New Dryer Caps a Lengthy Expansion Project

January/February 2000 Grain Journal

The Selby, SD, Northern Plains Cooperative elevator, a division of Cenex Harvest States, in 1998 endured a year without a grain dryer of its own, thanks to a construction project that added 360,000 bushels worth of grain storage in a “six-pack” of slipform concrete tanks.

Things are going better this year, says Manager Pat Peterson. The additional storage will be helpful in landing a 108-car rail spot on the Burlington Northern Santa Fe, and the facility boasts a brand new 2,000-bph Model DP8XT grain dryer from Delux Mfg. Co. Inc., Kearney, NE, that has exceeded all performance expectations.

Rental Dryer
Northern Plains’ farmer-members had been considering a new dryer for several years, Peterson reports. Prior to the 1998 expansion, the facility had utilized a small, 1,000-bph MC dryer. In recent years, however, the mix of crops grown in north central South Dakota has been changing in a way that boosts demand for drying services.

“We’ve gone from handling about 80% small grains to 40%,” Peterson comments. “At the same time, we’re handling a lot more corn, soybeans, and sunflowers.”

Building the new concrete annex required the removal of the old dryer, and the project consumed most of 1998. Since the new dryer was to be sited next to the annex, it couldn’t be installed until the project was done, which turned into a serious inconvenience for coop members.

“That year was one of the wettest falls on record in South Dakota,” says Peterson. “We had 15 or 16 inches of rain, and a lot of the harvest didn’t come in until November or December.” A lot of the harvest that did come in was too wet for safe storage at 18% to 20% or higher.

Eventually, Northern Plains leased a 1,200-bph dryer temporarily to handle the incoming crop. The rental dryer processed about 300,000 bushels of corn and sunflowers.

New Dryer
When it finally came time to install a new dryer at Selby, Peterson looked at several models, but it didn’t take long before settling on the Delux unit. “We already had a 1,200-bph Delux dryer at our elevator in Gettysburg, SD, and we liked its performance in terms of size, fuel efficiency, low noise levels, and air circulation,” he says. In particular, Peterson likes the way the dryer is designed to draw air in and heat it near the top of the dryer, reserving the lower portion of the columns for cooling. This minimizes recirculation of fines, he says, which is particularly important with sunflower seed.

In addition, he has favorable words for the dryer’s Accra-Matic metering and discharge system for consistent and even discharge from every column. The new dryer is equipped with Dryer Master controls, though as of December, Peterson’s crew hadn’t had time to experiment with them. He says he expects the automated moisture controls to become a major labor saver in the next year.

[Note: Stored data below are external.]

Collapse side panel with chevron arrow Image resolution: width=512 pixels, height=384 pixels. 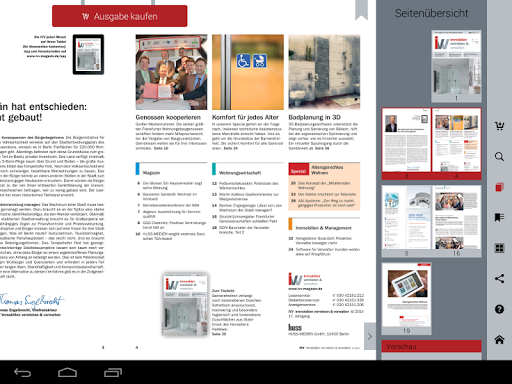click(370, 336)
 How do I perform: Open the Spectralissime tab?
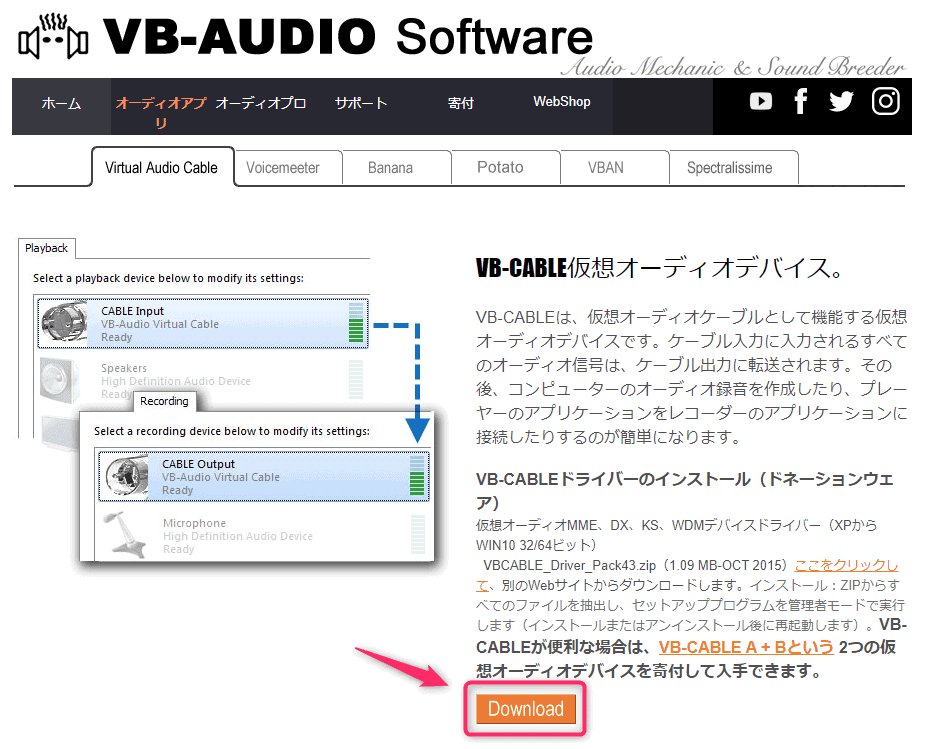coord(729,168)
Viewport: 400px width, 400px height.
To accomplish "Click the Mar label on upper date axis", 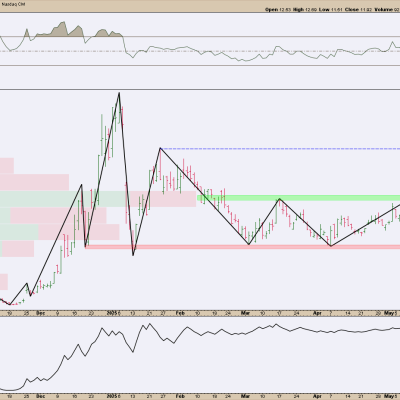I will click(x=245, y=313).
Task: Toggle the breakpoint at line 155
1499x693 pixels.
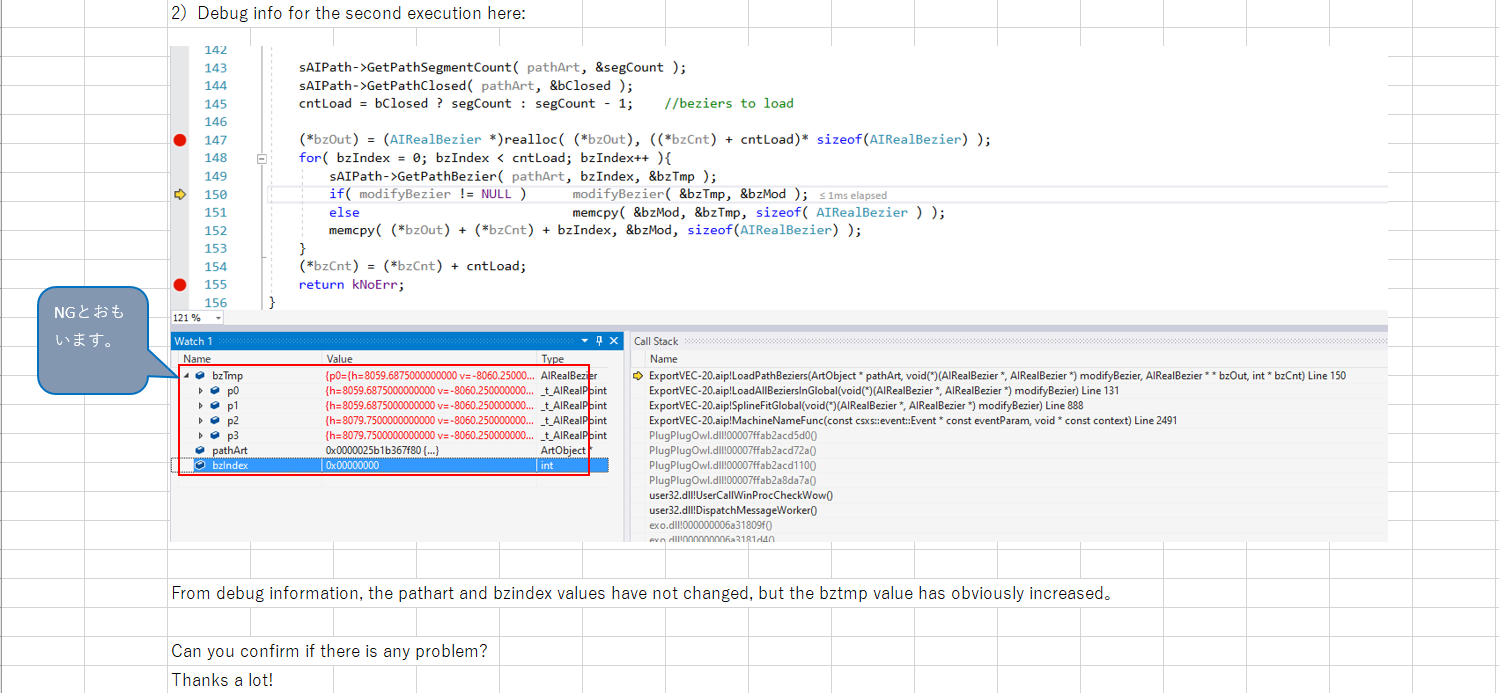Action: (x=180, y=284)
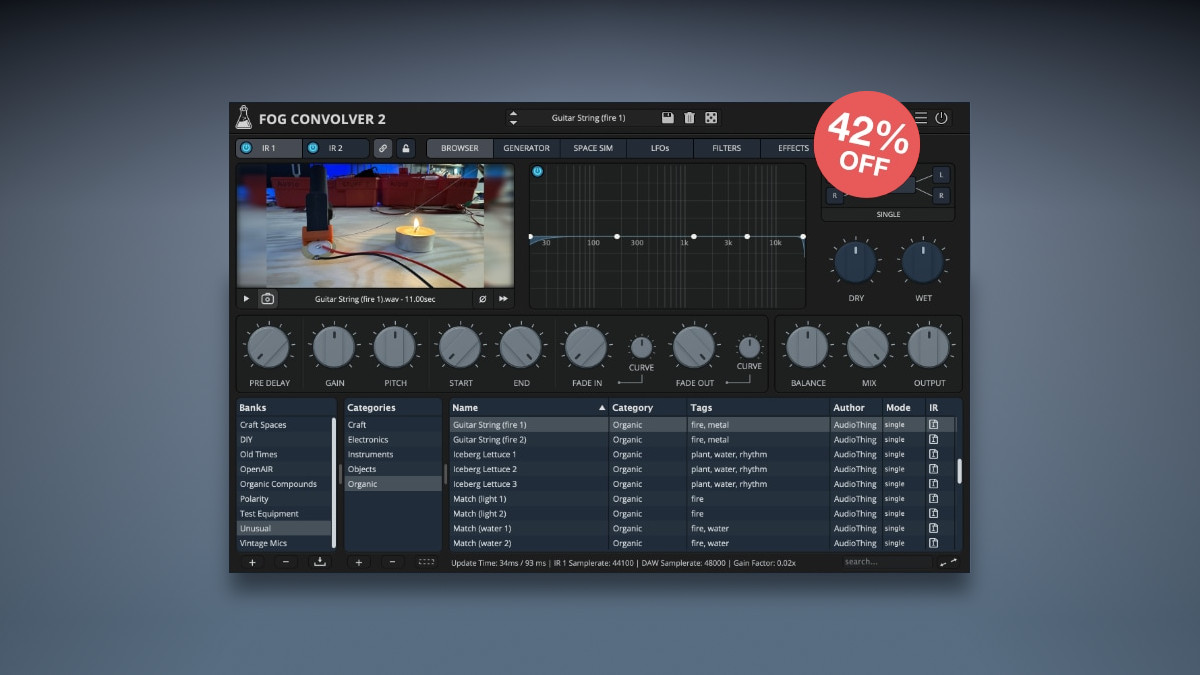Click the trash icon to delete preset

point(689,118)
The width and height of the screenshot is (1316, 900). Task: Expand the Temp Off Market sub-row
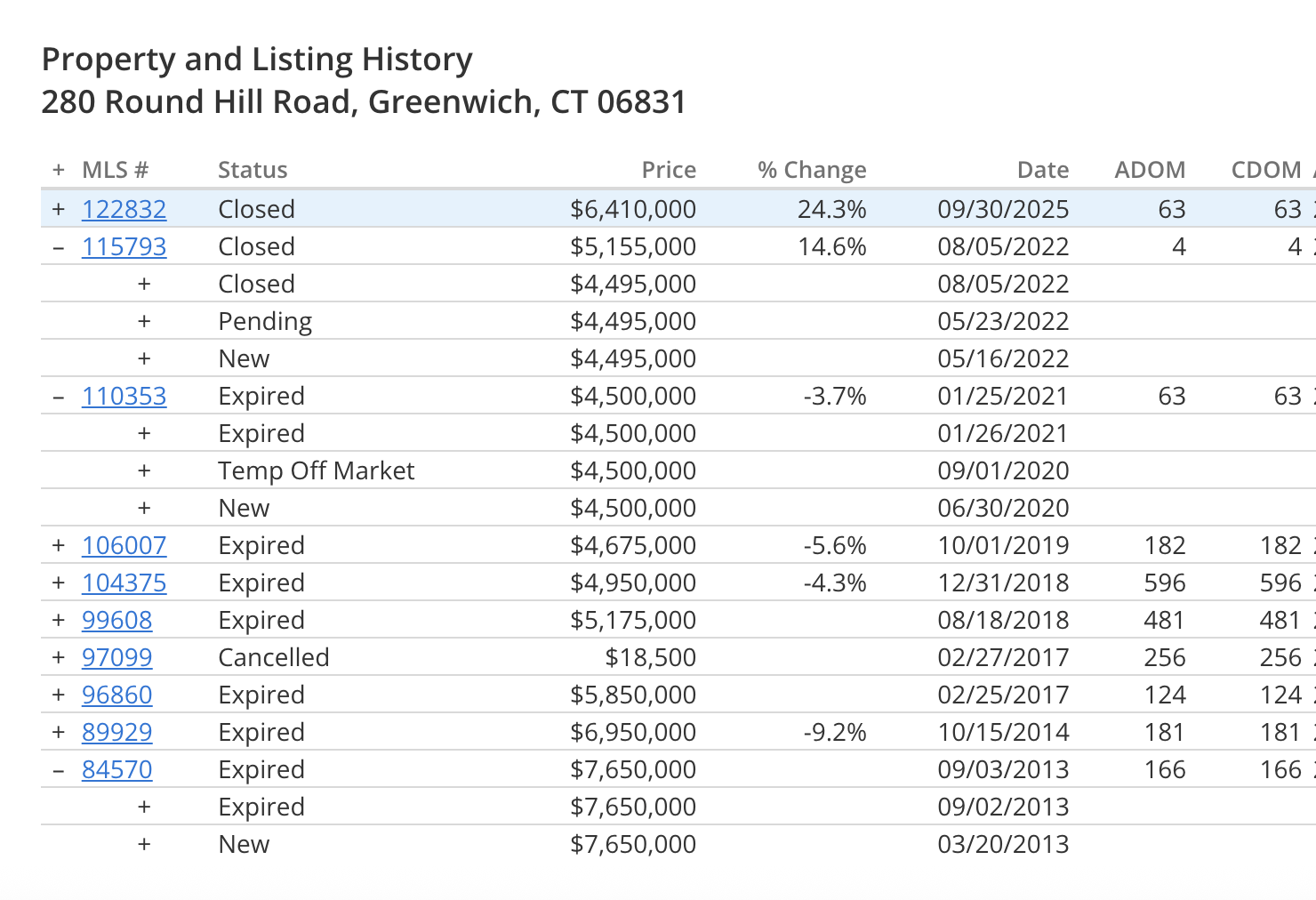[x=144, y=470]
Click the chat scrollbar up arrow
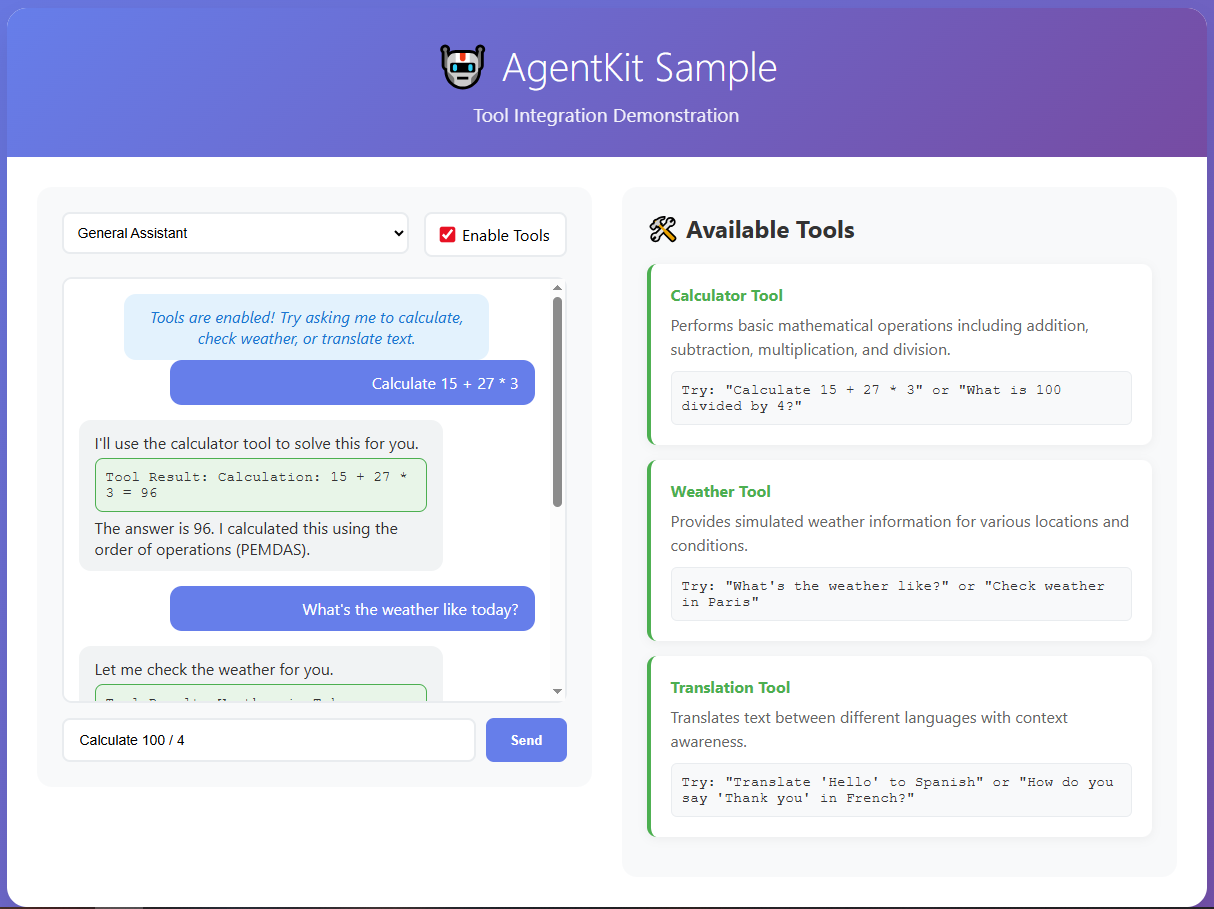 coord(557,289)
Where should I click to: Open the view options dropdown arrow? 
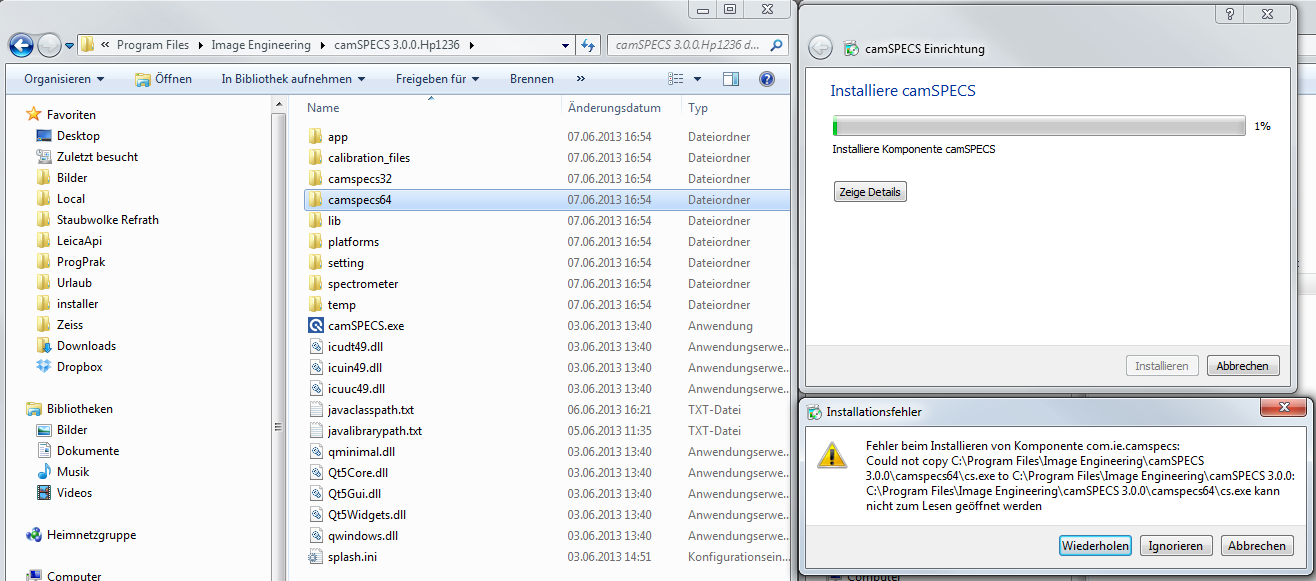697,79
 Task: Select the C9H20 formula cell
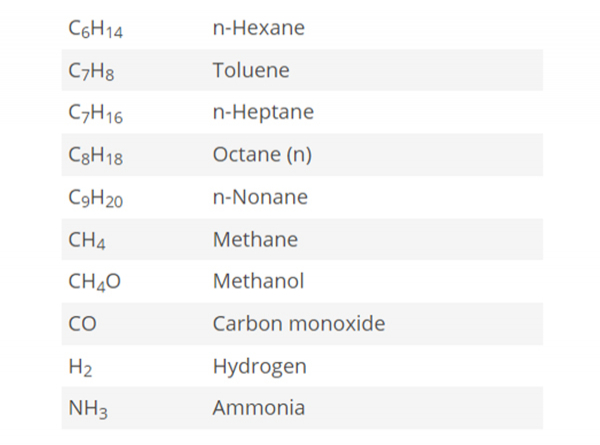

Unlike 1998, the 1999 harvest season was fairly dry, so the new dryer only dried about 150,000 bushels worth of fall crops. On the whole, though, Peterson is pleased with the performance.

“I’d say we were getting up to 2,500 bph at five points of moisture removal, although we ran it fairly hot, 200 to 220 degrees for corn,” he says. The dryer emits very little in the way of fines, and even though it is located about 30 feet from Peterson’s office, it’s quiet enough that he hardly notices it. He doesn’t have any specific numbers, but he thinks its fuel consumption has been fairly economical.